The course of the pain
Around October 2021, the patient experienced pain like needle pricks across his skin. One or two weeks later, a palm-sized rash appeared on the skin on his outer left thigh. The affected area was itchy and painful. There was a long weekend, so he had to wait four days after noticing it to visit a dermatologist. He was diagnosed with peak shingles (Photo 1).
The pain level and itching degree were 6 in the scale, and the degree of itchiness was roughly the same. Three weeks later, both the pain and itchiness were near zero. Although the patient kept in mind the objectivity when assessing the pain and itchiness, selfassessments are unavoidably influenced by subjectivity. However, the assessments seemed to reflect a trend.
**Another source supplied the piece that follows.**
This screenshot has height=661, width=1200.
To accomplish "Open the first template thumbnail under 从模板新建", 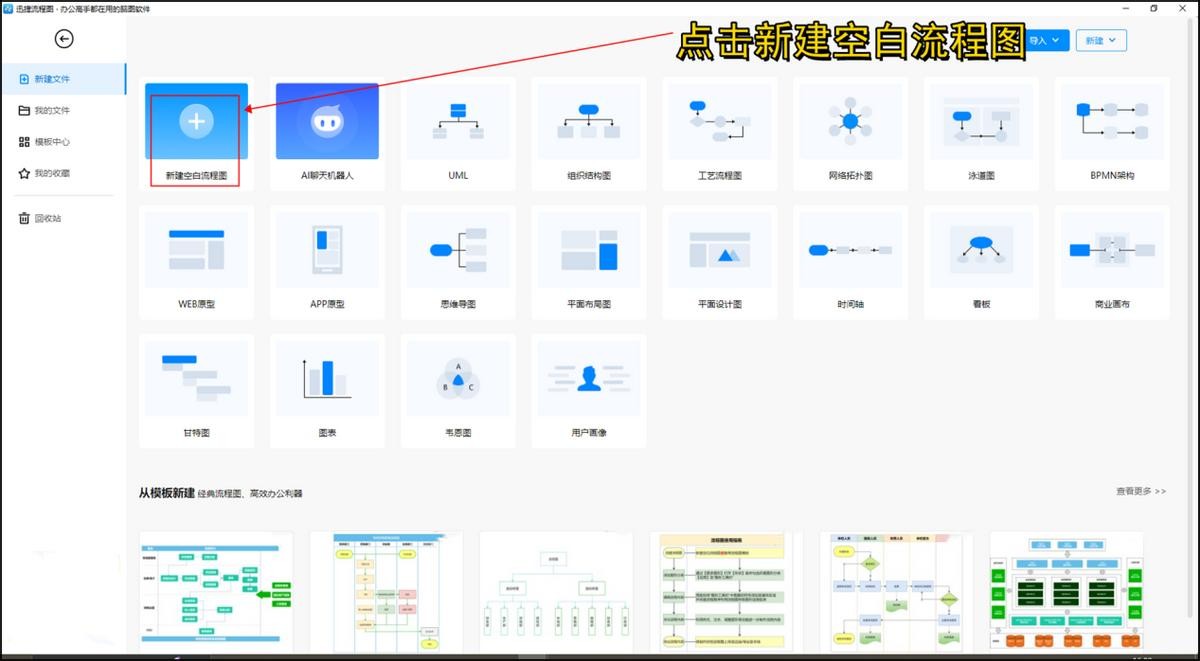I will (216, 592).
Initially (during the peak), the skin rash was red, oval-shaped, and protruding, while blisters were observed, the rash disappeared as the blisters gradually burst and the skin turned white and peeled off. The pain and itchiness disappeared along with the changes in skin tissue.
Discussion
Shingles is caused by the same virus as chicken pox, and a breakout occurs when the latent virus in the body reactivates. Skin symptoms include the formation of erythema, blisters, inflammation, and scabs, which then heal.
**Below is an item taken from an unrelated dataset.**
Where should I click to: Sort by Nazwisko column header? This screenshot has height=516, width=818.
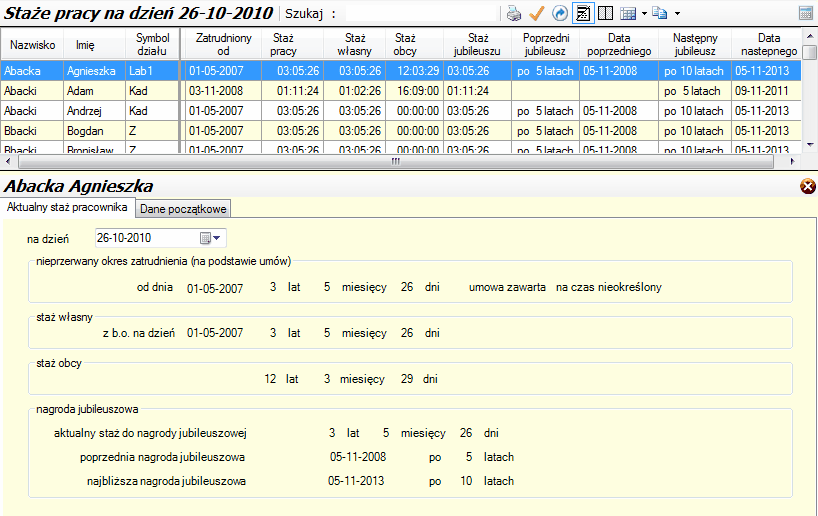32,44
Generally, it is also accompanied by nerve damage, which is usually latent in the dorsal root ganglia of the spinal cord, and in many cases, only the sensory nerves are affected. The pain may persist even after the skin symptoms have subsided, and pain that persists for more than three months after the shingles is often treated as post-herpetic neuralgia.
In terms of pain classification from shingles to post-herpetic neuralgia, the initial stage of shingles is nociceptive pain perceived as dermal inflammation pain. If it persists more than 3 to 6 months, then neuropathic pain becomes dominant.
In this case, the inflammation and pain disappeared 21 days after onset. It did not become chronic and was treated as acute nociceptive pain.
Conclusion
1. The skin symptoms of shingles disappeared roughly 20 days after onset of the rash by taking anti-viral medication and applying an anti-inflammatory agent.
2. Inhaling the honey smell as needed significantly relieved the pain and itchiness, and the patient had no pain and itchiness in daily life.
References
- Nakama-Kitamura M, Kitamura Y (2011) A Novel conditioned nociceptive response in mice. Brain Res 1406: 8-17.
- Nakama-Kitamura M, Kitamura Y (2012) The influence of fentanyl, fluvoxamine, and preferred olfactory stimuli on a novel conditioned nociceptive response in mice: a neuro–psycho–behavioral study. Pain Research 27: 153-164.
- Nakama-Kitamura M (2014) The distinctive significance of analgesic drugs and olfactory stimulants on learned pain in mice. Brain Res 1588: 104-112.
- Nakama-Kitamura M, Keiko K, Jinsho A, Norio A (2016) Attenuation of learned persistent pain by preferred olfactory or taste stimulus in mice. International for the Studies of Pain (IASP). September 24-25, Abstract No.3902. Yokohama, Japan.